RECORDS TO PROCESS Block Start

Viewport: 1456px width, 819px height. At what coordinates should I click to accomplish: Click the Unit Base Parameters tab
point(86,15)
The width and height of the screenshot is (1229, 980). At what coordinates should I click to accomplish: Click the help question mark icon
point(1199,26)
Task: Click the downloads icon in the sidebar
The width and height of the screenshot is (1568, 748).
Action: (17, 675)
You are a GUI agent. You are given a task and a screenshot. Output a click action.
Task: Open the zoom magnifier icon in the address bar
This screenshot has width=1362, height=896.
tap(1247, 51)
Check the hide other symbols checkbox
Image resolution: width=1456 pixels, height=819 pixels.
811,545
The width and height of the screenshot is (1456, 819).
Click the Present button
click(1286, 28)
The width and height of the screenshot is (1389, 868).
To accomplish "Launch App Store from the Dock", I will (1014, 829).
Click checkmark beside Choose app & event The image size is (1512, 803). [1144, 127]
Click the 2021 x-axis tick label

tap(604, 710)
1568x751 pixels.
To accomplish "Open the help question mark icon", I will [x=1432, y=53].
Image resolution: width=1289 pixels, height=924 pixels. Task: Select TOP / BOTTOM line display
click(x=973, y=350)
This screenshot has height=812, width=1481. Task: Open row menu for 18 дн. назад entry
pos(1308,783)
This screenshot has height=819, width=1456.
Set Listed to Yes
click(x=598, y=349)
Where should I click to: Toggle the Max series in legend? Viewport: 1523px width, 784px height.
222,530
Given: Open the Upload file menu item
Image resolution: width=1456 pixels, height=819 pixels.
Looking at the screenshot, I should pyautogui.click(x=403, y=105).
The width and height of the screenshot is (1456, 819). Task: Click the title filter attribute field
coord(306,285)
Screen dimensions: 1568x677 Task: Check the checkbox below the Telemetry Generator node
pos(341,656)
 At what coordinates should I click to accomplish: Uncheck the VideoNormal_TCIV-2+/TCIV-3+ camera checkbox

RECORDS TO PROCESS Block End

* **DESCRIPTION OF THE TASK**: Lines before the one containing "1568x751 pixels." are not wanted; please set down that line and every line after it through the end of the material, exactly.

* **ANSWER TO THIS TASK**:
1568x751 pixels.
To accomplish "Open the help question mark icon", I will [x=1432, y=53].
Image resolution: width=1289 pixels, height=924 pixels. Task: Select TOP / BOTTOM line display
click(x=973, y=350)
This screenshot has height=812, width=1481. Task: Open row menu for 18 дн. назад entry
pos(1308,783)
This screenshot has height=819, width=1456.
Set Listed to Yes
click(x=598, y=349)
Where should I click to: Toggle the Max series in legend? Viewport: 1523px width, 784px height.
222,530
Given: Open the Upload file menu item
Image resolution: width=1456 pixels, height=819 pixels.
Looking at the screenshot, I should pyautogui.click(x=403, y=105).
The width and height of the screenshot is (1456, 819). Task: Click the title filter attribute field
coord(306,285)
Screen dimensions: 1568x677 Task: Check the checkbox below the Telemetry Generator node
pos(341,656)
 At what coordinates should I click to accomplish: Uncheck the VideoNormal_TCIV-2+/TCIV-3+ camera checkbox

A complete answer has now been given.